- Born: Rosa Nell Speer September 22, 1922 Double Springs, Alabama, U.S.
- Died: May 16, 2017 (aged 94) Winchester, Tennessee, U.S.
- Genres: Christian, Southern Gospel
- Occupation: Singer
- Instruments: Vocals, Piano
- Years active: 1920s-1948 (as member of the Speer Family) 1980s-1997 (limited Speer Family appearances) 1991-2009 (singer with Gaither Homecoming Series)

= Rosa Speer =

Rosa Nell Powell (née Speer; September 22, 1922 - May 16, 2017) was an American southern gospel singer who sang with the well-known Speer Family. She was born in Double Springs, Alabama, the second child (and oldest daughter) of George Thomas "GT" Speer and Lena (née Brock) Speer (known to most people in Southern gospel music as "Dad" and "Mom" Speer), who led and helped found the family group.
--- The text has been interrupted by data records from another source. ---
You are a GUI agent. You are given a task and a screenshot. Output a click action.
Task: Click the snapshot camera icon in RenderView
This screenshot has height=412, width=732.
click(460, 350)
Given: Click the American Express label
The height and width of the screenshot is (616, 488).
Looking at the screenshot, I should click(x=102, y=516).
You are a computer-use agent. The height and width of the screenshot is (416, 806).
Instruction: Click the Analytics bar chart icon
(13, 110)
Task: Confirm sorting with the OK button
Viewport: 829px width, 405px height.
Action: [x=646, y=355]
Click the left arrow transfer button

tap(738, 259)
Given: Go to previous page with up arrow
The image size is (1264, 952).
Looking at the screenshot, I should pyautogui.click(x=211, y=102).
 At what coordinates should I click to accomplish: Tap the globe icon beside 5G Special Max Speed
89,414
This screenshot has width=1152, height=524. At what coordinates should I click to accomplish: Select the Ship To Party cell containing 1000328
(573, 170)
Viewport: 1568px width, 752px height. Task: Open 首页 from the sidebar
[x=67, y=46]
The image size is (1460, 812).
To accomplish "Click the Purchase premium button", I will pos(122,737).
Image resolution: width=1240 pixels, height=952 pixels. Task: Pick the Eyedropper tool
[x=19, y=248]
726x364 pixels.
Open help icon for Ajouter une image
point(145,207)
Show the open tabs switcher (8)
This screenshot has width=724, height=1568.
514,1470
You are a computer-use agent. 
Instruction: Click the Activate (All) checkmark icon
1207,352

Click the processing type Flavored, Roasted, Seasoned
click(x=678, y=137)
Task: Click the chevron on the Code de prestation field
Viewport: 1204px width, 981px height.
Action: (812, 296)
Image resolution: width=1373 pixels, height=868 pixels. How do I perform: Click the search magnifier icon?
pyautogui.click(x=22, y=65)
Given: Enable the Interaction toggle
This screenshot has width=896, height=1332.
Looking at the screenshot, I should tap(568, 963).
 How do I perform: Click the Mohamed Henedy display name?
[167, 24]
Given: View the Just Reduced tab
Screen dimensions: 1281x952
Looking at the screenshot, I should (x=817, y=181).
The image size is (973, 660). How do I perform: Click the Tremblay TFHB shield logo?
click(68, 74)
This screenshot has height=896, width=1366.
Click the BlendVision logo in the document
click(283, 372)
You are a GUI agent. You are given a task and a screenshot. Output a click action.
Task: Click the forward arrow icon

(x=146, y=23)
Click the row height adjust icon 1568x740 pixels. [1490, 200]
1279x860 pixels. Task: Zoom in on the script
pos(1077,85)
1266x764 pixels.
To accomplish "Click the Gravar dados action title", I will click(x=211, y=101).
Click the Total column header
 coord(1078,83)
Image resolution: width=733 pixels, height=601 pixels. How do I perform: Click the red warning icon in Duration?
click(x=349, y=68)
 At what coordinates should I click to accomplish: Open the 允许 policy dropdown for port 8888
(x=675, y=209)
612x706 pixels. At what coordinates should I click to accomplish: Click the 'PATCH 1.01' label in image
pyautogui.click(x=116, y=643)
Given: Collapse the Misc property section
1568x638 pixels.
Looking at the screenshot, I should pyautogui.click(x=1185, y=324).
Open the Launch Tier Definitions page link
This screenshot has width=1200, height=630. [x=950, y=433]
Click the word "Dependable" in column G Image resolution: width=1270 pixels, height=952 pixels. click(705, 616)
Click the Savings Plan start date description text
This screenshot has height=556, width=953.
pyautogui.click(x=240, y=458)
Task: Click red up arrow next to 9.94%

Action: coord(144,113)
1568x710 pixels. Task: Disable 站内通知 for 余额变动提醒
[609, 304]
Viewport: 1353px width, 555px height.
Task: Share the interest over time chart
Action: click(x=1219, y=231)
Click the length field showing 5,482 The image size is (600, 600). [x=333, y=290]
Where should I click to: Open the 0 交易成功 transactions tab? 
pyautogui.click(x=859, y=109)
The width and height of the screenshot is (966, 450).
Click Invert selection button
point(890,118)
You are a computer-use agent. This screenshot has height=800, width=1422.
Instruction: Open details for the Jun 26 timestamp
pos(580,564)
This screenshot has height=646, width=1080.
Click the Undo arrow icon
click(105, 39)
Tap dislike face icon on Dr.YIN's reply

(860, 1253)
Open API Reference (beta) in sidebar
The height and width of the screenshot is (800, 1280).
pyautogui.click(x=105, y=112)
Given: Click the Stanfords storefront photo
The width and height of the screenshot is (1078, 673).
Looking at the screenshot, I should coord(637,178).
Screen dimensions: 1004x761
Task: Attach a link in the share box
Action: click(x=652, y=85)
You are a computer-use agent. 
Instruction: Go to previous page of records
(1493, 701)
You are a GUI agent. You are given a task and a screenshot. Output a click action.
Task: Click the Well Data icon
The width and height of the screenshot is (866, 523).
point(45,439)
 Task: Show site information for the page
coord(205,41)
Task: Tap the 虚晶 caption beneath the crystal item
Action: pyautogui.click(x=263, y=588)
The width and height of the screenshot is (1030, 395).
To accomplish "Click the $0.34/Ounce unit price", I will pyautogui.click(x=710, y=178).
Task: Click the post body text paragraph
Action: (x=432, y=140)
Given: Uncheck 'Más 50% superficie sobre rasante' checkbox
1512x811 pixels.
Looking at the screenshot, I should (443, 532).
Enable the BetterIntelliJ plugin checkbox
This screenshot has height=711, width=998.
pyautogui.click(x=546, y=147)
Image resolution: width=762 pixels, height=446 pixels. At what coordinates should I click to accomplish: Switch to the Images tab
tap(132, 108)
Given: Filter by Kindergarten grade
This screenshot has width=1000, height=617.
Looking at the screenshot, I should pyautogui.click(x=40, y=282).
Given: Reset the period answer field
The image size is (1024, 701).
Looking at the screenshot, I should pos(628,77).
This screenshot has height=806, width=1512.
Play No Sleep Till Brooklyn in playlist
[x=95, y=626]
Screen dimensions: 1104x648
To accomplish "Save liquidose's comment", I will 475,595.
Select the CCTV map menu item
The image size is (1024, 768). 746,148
Speer began singing with the group at age 3, and eventually became the singing group's pianist. Along with her parents, she performed with her brothers, Jackson Brock and Ben Lacy, and sister, Mary Tom. She continued to perform with the group/family until 1948, when she left to get married. Eventually Speer-Powell would return decades later to perform sporadically with the group (till its end in 1997), and sometimes with the Gaither Homecoming Series as well. Speer was inducted into the Southern Gospel Music Association Hall of Fame in 2005.

==Personal life==
Speer married Edwin Powell in 1948. He died in May, 1979.

==Death==
Speer-Powell died on May 16, 2017. She was 94 years old. A pioneer of the Gaither homecoming, she left behind 3 kids and grandkids.